La promenade se poursuivit le long du quai. Devant l’embarcadère où le dernier vapeur du soir larguait ses amarres, Alice prit la main de Daldry qui frôlait la sienne.
— Deux amis peuvent se tenir par la main, n’est-ce pas ?
— Je suppose que oui, répondit Daldry.
— Alors, marchons encore un peu, si vous le voulez bien.
— Oui, c’est une bonne idée, marchons encore un peu, Alice.
12.
Alice,
Vous me pardonnerez, je l’espère, ce départ impromptu. Je n’avais pas envie de nous imposer un au revoir de plus. J’y réfléchissais chaque soir cette semaine lorsque je vous quittais devant votre chambre, et l’idée de vous saluer dans le hall de l’hôtel, ma valise à la main, me semblait accablante. J’ai voulu vous l’annoncer hier, et j’y ai renoncé par peur de gâcher ces délicieux instants que je passais en votre compagnie. J’ai préféré que nous gardions le souvenir d’une dernière promenade sur les rives du Bosphore. Vous paraissiez heureuse et je l’étais aussi, qu’espérer de plus à la fin d’un voyage ? J’ai découvert en vous une femme merveilleuse, dont je suis fier d’être devenu l’ami, tout du moins je l’espère. Amie, vous l’êtes pour moi, et ce séjour à Istanbul en votre compagnie restera l’un des plus joyeux moments de ma vie. J’espère de tout mon cœur que vous atteindrez votre but. L’homme qui vous aimera devra s’accoutumer à votre caractère (un ami peut vous dire cela sans vous fâcher, n’est-ce pas ?), mais il aura à ses côtés une femme dont les éclats de rire chasseront tous les orages de sa vie.

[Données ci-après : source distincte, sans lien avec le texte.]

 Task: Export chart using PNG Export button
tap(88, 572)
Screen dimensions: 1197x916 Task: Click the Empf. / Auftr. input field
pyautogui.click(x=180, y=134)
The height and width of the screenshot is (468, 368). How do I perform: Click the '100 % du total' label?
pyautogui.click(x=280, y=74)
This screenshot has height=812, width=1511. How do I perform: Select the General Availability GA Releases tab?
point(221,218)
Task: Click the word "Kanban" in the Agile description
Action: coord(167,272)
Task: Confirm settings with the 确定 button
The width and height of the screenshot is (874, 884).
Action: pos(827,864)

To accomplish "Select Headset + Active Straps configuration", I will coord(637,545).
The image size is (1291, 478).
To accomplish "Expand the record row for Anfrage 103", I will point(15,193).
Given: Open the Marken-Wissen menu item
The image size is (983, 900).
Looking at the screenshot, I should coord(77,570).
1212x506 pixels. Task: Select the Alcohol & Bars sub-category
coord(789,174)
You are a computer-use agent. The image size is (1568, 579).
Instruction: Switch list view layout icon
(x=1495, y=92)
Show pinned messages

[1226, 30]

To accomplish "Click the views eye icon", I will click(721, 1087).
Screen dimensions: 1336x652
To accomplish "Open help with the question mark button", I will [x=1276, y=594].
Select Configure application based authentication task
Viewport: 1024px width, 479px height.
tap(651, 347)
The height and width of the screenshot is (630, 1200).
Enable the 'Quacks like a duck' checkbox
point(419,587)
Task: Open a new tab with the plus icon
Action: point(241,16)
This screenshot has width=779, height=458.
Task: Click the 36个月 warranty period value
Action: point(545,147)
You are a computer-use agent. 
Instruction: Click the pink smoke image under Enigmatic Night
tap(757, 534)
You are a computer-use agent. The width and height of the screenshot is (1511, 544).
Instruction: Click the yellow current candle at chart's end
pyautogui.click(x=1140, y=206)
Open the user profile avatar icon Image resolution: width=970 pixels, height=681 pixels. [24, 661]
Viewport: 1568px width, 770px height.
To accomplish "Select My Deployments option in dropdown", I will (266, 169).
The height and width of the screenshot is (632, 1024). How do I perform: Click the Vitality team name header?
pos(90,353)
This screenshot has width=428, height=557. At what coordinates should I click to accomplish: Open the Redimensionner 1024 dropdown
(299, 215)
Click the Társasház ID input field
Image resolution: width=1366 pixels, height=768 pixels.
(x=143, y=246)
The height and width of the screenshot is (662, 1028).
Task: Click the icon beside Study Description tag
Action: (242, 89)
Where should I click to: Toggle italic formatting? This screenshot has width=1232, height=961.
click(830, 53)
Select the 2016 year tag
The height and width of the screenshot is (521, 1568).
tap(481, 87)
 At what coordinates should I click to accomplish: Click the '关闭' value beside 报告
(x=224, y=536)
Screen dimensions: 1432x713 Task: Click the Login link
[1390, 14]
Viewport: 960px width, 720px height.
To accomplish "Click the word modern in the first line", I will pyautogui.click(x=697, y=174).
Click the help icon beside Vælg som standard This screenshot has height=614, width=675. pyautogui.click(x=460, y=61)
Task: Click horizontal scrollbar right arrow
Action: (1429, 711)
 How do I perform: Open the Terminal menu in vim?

Je suis heureux de vous avoir eue pour voisine, et je sais déjà en vous écrivant ces lignes que votre présence, même quand elle se faisait bruyante, me manquera.
Faites bonne route, fille de Cömert Eczaci, courez vers ce bonheur qui vous habille si bien.
Votre ami dévoué,
Daldry
Ethan,
J’ai trouvé votre lettre ce matin. Je vous posterai la mienne cet après-midi et je me demande combien de temps elle mettra à vous parvenir. C’est le bruissement de l’enveloppe quand vous l’avez glissée sous ma porte qui m’a sortie du lit et j’ai compris aussitôt que vous partiez. Je me suis précipitée à la fenêtre, juste à temps pour vous voir monter dans votre taxi ; lorsque vous avez relevé la tête vers notre étage, j’ai reculé d’un pas. Probablement pour les mêmes raisons que vous. Et pourtant, alors que votre voiture s’éloignait dans la rue Isklital, j’aurais voulu vous dire au revoir de vive voix, vous remercier de votre présence. Vous aussi vous avez un sacré caractère (une véritable amie peut vous dire cela sans vous vexer, n’est-ce pas ?), mais vous êtes un homme remarquable, généreux, drôle et talentueux.
D’une façon insolite, vous êtes devenu mon ami, peut-être que cette amitié n’aura vécu que quelques jours, quelques semaines à Istanbul, mais, d’une façon tout aussi insolite, j’avais soudain besoin de vous ce matin.
Je vous pardonne de bon cœur la discrétion de votre départ, je crois même que vous avez bien fait d’agir ainsi, moi non plus je n’aime pas les adieux. Quelque part, je vous envie d’être bientôt à Londres. Notre vieille maison victorienne me manque, mon atelier aussi. Je vais attendre ici que le printemps revienne. Can m’a promis de m’emmener, dès les premiers beaux jours, visiter l’île aux Princes que nous avons tous deux manquée. Je vous en dépeindrai chaque recoin et, si je découvrais un carrefour digne de votre intérêt, je vous le décrirais dans ses moindres détails. Il paraît que, là-bas, le temps s’est arrêté, que lorsqu’on s’y promène on se croirait revenu au siècle dernier. Les engins motorisés y sont interdits, seuls ânes et chevaux ont le droit d’y circuler. Demain, nous retournons voir le vieux parfumeur de Cihangir, je vous écrirai aussi ma visite chez lui et vous tiendrai informé de l’avancement de mes travaux.